The Ballad of Bob Dylan Poetry Month Day 31 


I just saw Bob Dylan in concert for the sixth time.  I’m a big Dylan fan, I love the new music, I love the old music.  I can make excuses for the fact that his throat sounds like a bag of drowning cats, that he doesn’t move around the stage, or that he doesn’t really engage in any kind of stage talk.  Every now and then he’ll do a dance at the piano or guitar, but he’s very stationary.  Maybe it’s because I saw Leonard Cohen, who is older than Bob, and still prowls around the stage and uses his body to add emotion to his songs, but I finally didn’t like a Bob Dylan concert.  Downright hated it.


He’s playing the same songs over and over again, he’s got a new guitarist and he’s trying to break him in.  Makes sense, isn’t that Dylan I’d seen before, but necessity dictates certain things.  The set list consisted almost exclusively of material from “Time Out of Mind” on.  This included four songs from “Tempest” the four songs he picked were the four that lend themselves best to a concert setting, but he didn’t phase out many of the other songs.  I admire that he doesn’t want to be a greatest hits concert artist, but hearing “Spirit on the Water,” and “Summer Days” wasn’t really necessary this time out. 


The show was boring.


Except for an impressive version of “All Along the Watchtower” there was nothing to set this show apart in a positive light for me.


Epstein documents seeing Dylan four times.  He didn’t come right out and give a verdict on the 2009 show he saw, but our reviews run very similar in tone.  The other times he saw him were in the late nineties, just before “Time Out of Mind” came out, 1974 for The Band tour and 1963 for an acoustic show.  He documents the albums a little bit, and some of the history for the build up to the show.  He doesn’t give a very in depth look at Dylan as a whole, choosing to pick out a few events for details and then major synopsis of the other things.  To his credit, he doesn’t pick the usual stories to go over.  If you want a thorough retrospective on Dylan my favorite is Clinton Heylin’s Behind the Shades Revisted.


Epstein does a good job documenting the shows; the section on the Aberdeen show in particular was very interesting because he recounts stories of trying to get his son interested in Dylan, because the two of them were going to be going to the show together.  To do this he didn’t play anything from the sixties or seventies, he used “Infidels” and “Oh, Mercy.”  I think Oh, Mercy is one of the strongest Dylan albums, especially in the otherwise mediocre decades of the eighties, but the kid liked “Infidels” to each his own.  A story was told that Frank Zappa might have produced Infidels if he hadn’t insulted Dylan’s Christianity, which would have been an interesting album. 

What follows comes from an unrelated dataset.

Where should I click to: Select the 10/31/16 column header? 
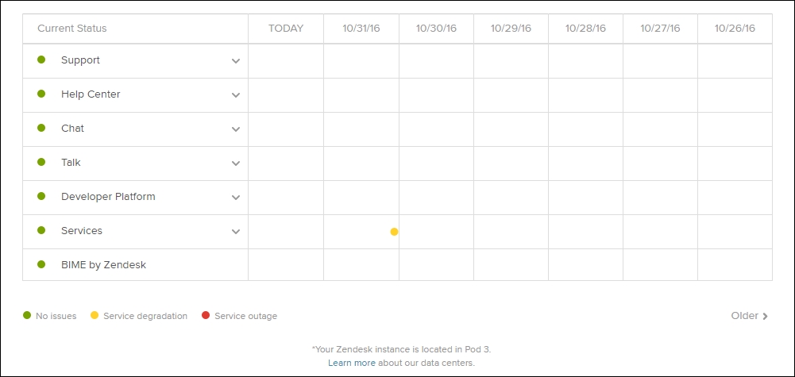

There is little left to be said about the concerts of 63 and 74.  In 74 he was a force of nature, yelling at the top of his lungs, adversarial with his audience.  74 was the year that put the final nail in his marriage and led to Blood on the Tracks.  In 63 he was the focal point of a generation, he was an inspiration, even The Beatles changed the way they wrote music because of him.  He inspired people because he let them know that art was still in the world, and it could be created in the present.  For his part Dylan said that “Art, if there is any, is found in the bathrooms.” But those are just words from a man who likes to mess with reporters.  Wisely, Epstein simply talked about what it was like seeing Bob Dylan as a kid.  Epstein’s sister got lost in a crowd of autograph seekers, and in their panic looking for him they heard Bob Dylan say “I’ve got her.”  That was a nice story, and it’s not the kind I associate with the usual biographies of Dylan.  He’s like his music, mercurial. 


That’s a defensive statement.  He’s an asshole.  He sets up mirrors on the stage of his concert just to mess with people who are taking pictures, but I don’t care.  Even walking away from a concert that made me vehemently angry, I got to enjoy the fact that art was crafted, it wasn’t dead, it was still going, and I’ve felt more creative just knowing that Bob Dylan is in the world, I’ll see him a seventh, eighth, ninth, as many times as I can, because some day he won’t be in the world, but when he isn’t I’ll still be glad for what was left us.